ハイヤー・ラーニング(1995年製作の映画)
4.2
新学期、今年もコロンブス大学のキャンパスは新入生たちで溢れている。その中にはカリフォルニアからやって来たクリスティ(クリスティ・スワンソン)、陸上選手として奨学金を得て入学した黒人学生のメリック(オマー・エップス)、エンジニア志望のレミー(マイケル・ラパポート)の三人がいた。彼らは、黒人学生のリーダー、ファージ(アイス・キューブ)、厳しいがメリックのよき相談者でもあるフィリップス教授(ローレンス・フィッシュバーン)、レズビアンで性差別をなくす運動をしているタリン(ジェニファー・コネリー)などさまざまな人々にキャンパスで出会う。やがて彼らもしだいに大学生活に溶け込んでいったが、ある日、クリスティがデートレイプされそうになり、それが黒人学生と白人学生の対立にまで発展してしまう。
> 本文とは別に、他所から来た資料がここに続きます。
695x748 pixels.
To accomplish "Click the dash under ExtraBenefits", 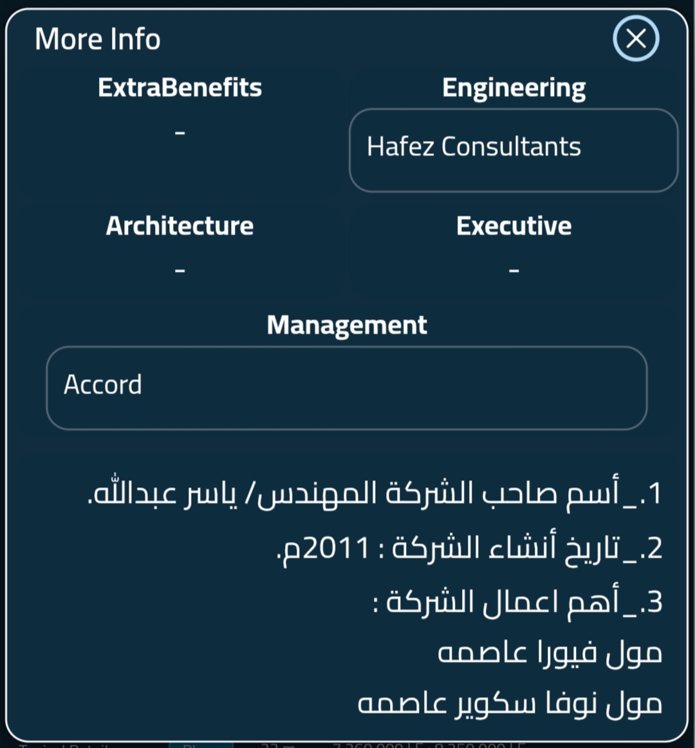I will [180, 133].
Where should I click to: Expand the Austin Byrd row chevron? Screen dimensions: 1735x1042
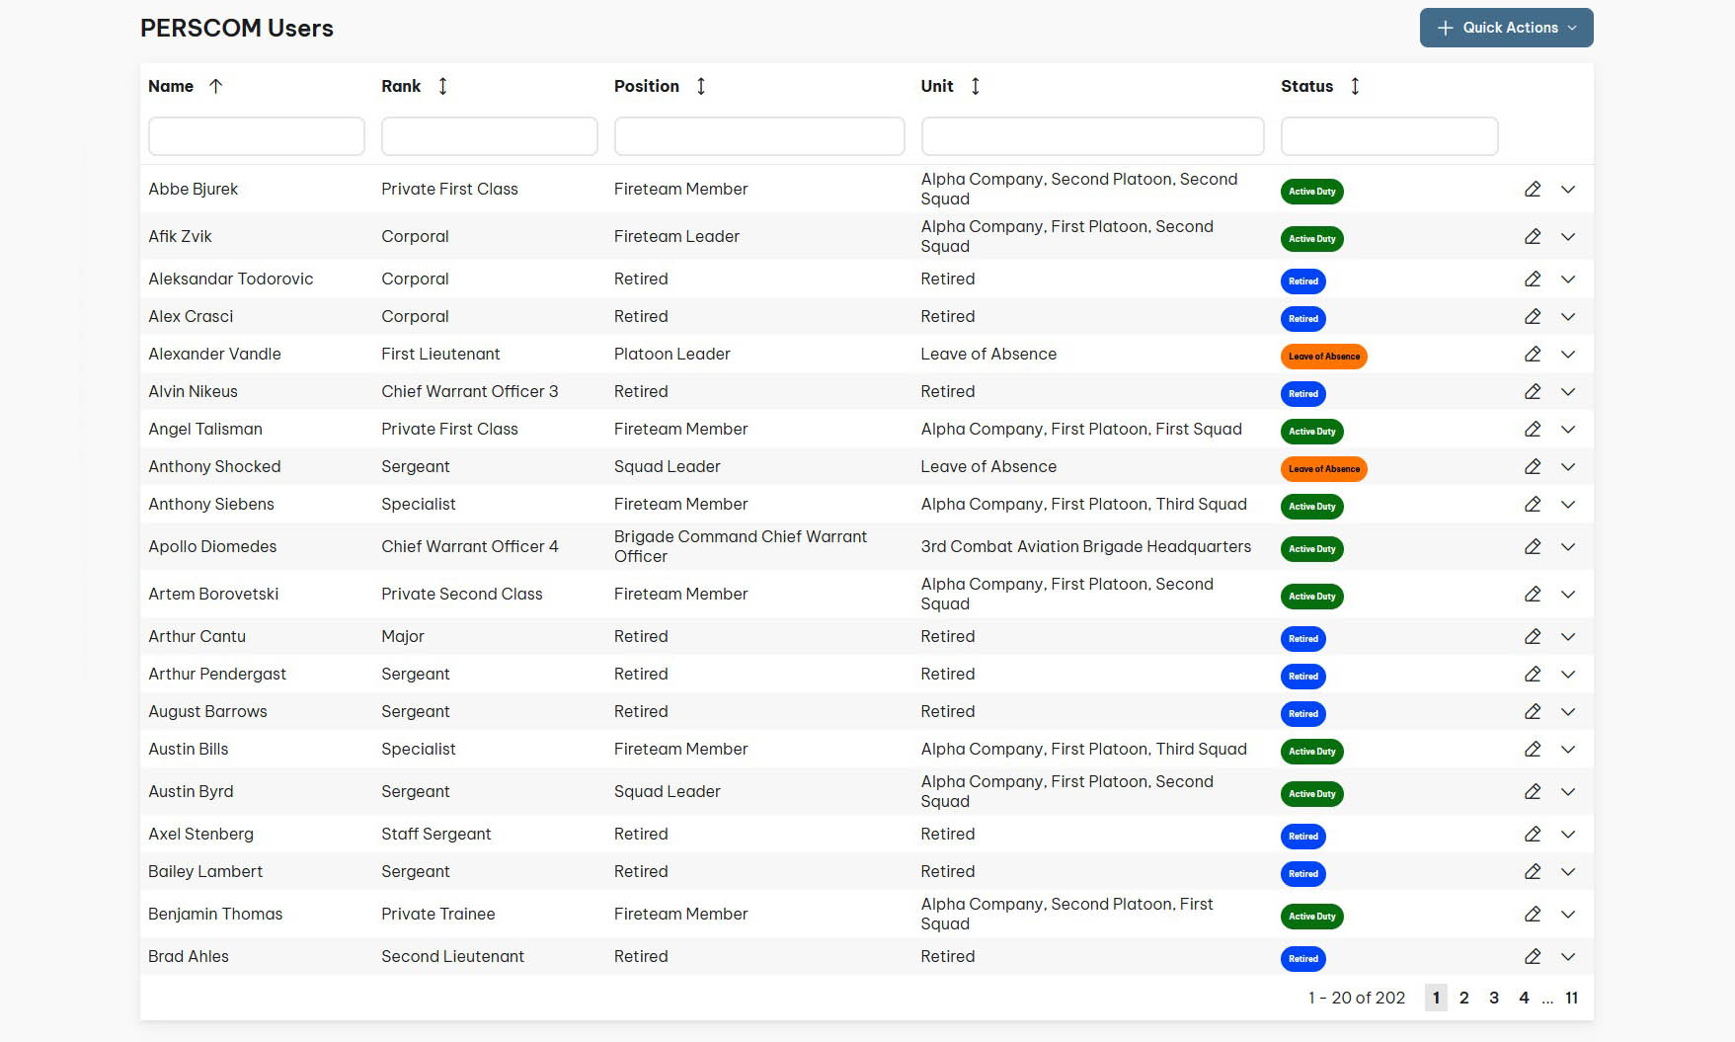tap(1567, 792)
この事件以降、クリスティはタリンの運動に加わるようになるが、その一方、友達ができず、孤独なレミはネオナチのグループにのめり込んでしまう。そしてクリスティが企画した差別撤廃の集会で事件は起こった。集会の最中、レミが校舎からライフルを乱射し始めたのだ。恋人デジャ(タイラ・バンクス)を撃たれたメリックはレミのもとに走るが、追いつめられたレミは制止にも関わらず、拳銃で自分の頭を撃ち抜き、自殺した。この事件が残した苦い教訓を胸に秘め、クリスティとメリックはそれぞれに再出発していくのだった。コロンブス大学を舞台に、陸上競技の奨学金のために陸上競技部の練習と学業の両立に苦労するマリクとデートレイプされたのをきっかけに性差別の問題に目覚めるクリスティンと大学内で孤立しネオナチに洗脳され破滅するレミーを通して、アメリカの中で息づく人種や性差別、カテゴリーからはみだした者が生きていくことの難しさ、アメリカの困難な情況で生きていくために何のために勉強するのかを、フィップス教授のレポートのテーマ「自分のイデオロギー」についてのレポートを提出するマリクやクリスティンのレポートの内容やマリクとデジャの恋や学校で孤立しネオナチに洗脳されるレミーの孤独と狂気やマリクとフィップス教授やファッジの交流を通して描いた傑作青春社会派映画です。対立は拭い難くあるけど、繋がり分かり合えるかもしれない仄かな希望を感じさせるラストも、爽やかです。